Réalisation : Martin Scorsese | Dans les salles du Québec le 15 novembre 2019 (Netflix)
The Irishman réunit plusieurs conditions gagnantes qui ont fait le succès du cinéma de Martin Scorsese. L'excellente distribution ne déçoit jamais malgré l'aspect caricatural de certains personnages, et on retrouve avec joie les comédiens des premières heures : Robert De Niro, Harvey Keitel, Al Pacino et Joe Pesci.

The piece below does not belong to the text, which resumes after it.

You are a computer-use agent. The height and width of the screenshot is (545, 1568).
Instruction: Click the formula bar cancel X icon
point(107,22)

Le récit de ce criminel aux origines irlandaises est conté à la première personne par le personnage principal. Désormais âgé et isolé, il se remémore les débuts de sa vie de crime, jusqu'à son ascension dans le milieu des syndicats et de la mafia new-yorkaise. L'aura de nostalgie n'est jamais bien loin, autant chez cet Irlandais qui nous relate avec une certaine bravade ses exploits du passé que dans l'ensemble de la réalisation.

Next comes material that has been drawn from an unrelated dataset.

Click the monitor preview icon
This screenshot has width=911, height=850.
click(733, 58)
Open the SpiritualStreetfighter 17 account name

Le réalisateur se trouve en terrain connu en effectuant un retour dans son passé de cinéaste. Luttes de pouvoir, alliances fragiles et loyautés éprouvées sont au cœur de ce film qui oscille entre drame et comédie. Le scénario signé Steven Zaillian (Moneyball) ne semble pas savoir sur quel pied danser. La détérioration des relations familiales (principalement père-fille) est si mal développée qu'on se demande si elle n'a pas été ajoutée pour justifier le drame. Sans ce déchirement intérieur que vit le personnage principal lié à la détérioration de sa relation avec sa fille (Anna Paquin), on a affaire à une comédie mettant en scène un sociopathe qui ne voit aucun problème à prendre une vie.

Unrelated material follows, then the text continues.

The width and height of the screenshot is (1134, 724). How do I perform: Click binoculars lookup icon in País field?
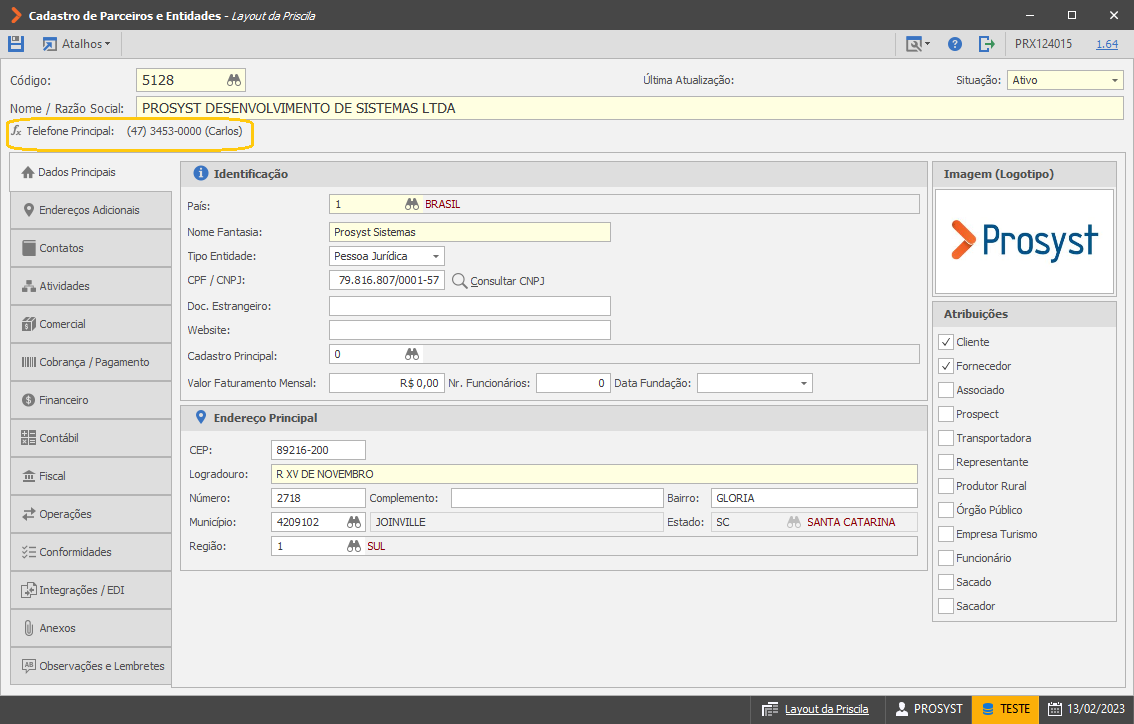click(412, 205)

The Irishman ne sera probablement pas l'un des films marquants de Martin Scorsese. Pourtant, on ne boudera pas son plaisir devant l'intensité nerveuse et vulgaire du personnage interprété par Al Pacino et du jeu nuancé de Robert De Niro (qui conserve une part de mystère). Au final on y trouvera son compte à travers l'humour et la dérision (ou l'autodérision).
The Irishman demeure une expérience cinématographique à vivre dans sa totalité (3h29) sur grand écran.